Inflation, workforce issues challenge defense contractors amid security pivot
The defense industrial base is facing workforce and inflationary headwinds just as the U.S. is refocusing its strategic lens on competition with China and Russia.
The U.S. defense and security establishment is refocusing on great power competition, as Russia's war on Ukraine rages and as China asserts itself as a superpower in the Asia-Pacific region. For the defense industrial base, this challenge is compounded by adverse market conditions, industry officials told the House Armed Services Committee Wednesday.
Some of these challenges – inconsistent appropriations and continuing resolutions – are longstanding but more recently inflationary costs, barriers to market entry, consolidation and workforce challenges are complicating the ability of vendors to execute on the strategic pivot.
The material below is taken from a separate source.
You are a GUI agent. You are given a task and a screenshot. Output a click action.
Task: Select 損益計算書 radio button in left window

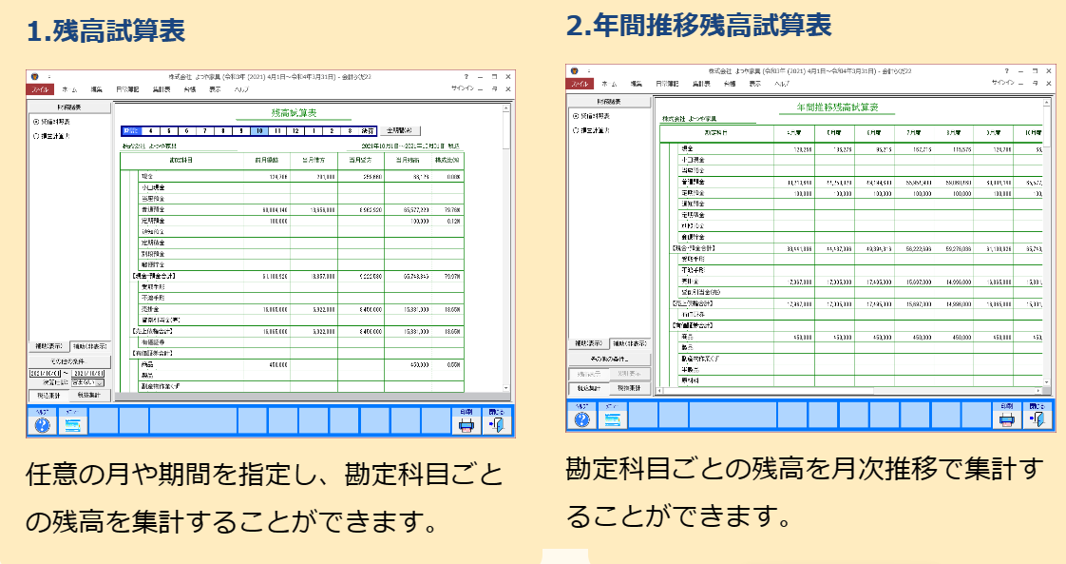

National Defense Industrial Association president and CEO David Norquist said at the hearing that an estimated 17,000 companies have left the defense industrial base in the past five years, and that the Defense Department has found a more than 40% decline in the past decade.
"Today, there is a mismatch in what our national strategies aim to achieve and how our defense industrial base is postured," said Nortquist. "For example, we should expect the number of workers in the defense industrial base to be increasing. In 1985, the U.S. had 3 million workers in the defense industry. In 2021, there were 1.1 million workers in the sector and that number is remaining flat."
Recruitment and retention issues and rising wage demands are affecting vendors, as workers are finding opportunities outside of the defense industry. This especially impacts vendors working on fixed-price contracts.
"I think the single biggest issue facing the industry is people and that's going to be the case going forward," said Matthew Paxton, president of the Shipbuilders Council of America.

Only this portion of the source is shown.